Willey has compiled an impressive record of compositions, recordings and publications, and has continued to compose and present premiers of new works since his retirement. Many of his compositions have been premiered or performed in prestigious venues, including Carnegie Hall, Tanglewood Music Center, Steinway Hall, the Smithsonian Opera House and the Seattle Opera House. His works have been programmed by several conductors of international reputation, including David Zinman, former conductor of the Rotterdam, Baltimore and Rochester Philharmonic Orchestras, and Mark Elder, music director of the Halle Orchestra and former director of the English National Opera.

Willey's works have been performed by a wide range of ensembles, including the Buffalo Philharmonic Orchestra, the RPO, the Seattle Symphony, the Baltimore Symphony, the Minnesota Orchestra, the Esterhazy Quartet (String Quartets Nos. 1, 2 & 6; Released by CRI/ NWR) and the Tremont String Quartet.
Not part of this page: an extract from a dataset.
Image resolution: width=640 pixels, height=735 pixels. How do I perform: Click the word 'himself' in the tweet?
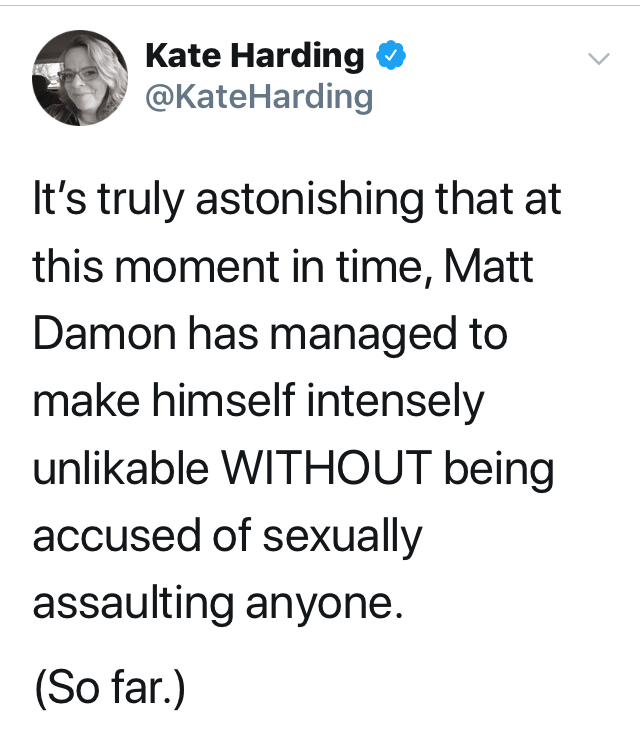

His place in American music has also been recognized by his peers in academia; his works have been performed at institutions and music academies across the country, including the Eastman School of Music, Ithaca College, Boston University, Williams College, Syracuse University, Michigan State University and the University of Miami.

He has won three National Endowment for the Arts Composer Fellowships, held residencies at the Yaddo artists' colony in Saratoga Springs, New York, a fellowship at the Composers' Conference in Johnson, Vermont, and was a semi-finalist for the 1991 Kennedy Center/Friedheim Awards.

Willey died on February 21, 2026 aged 86.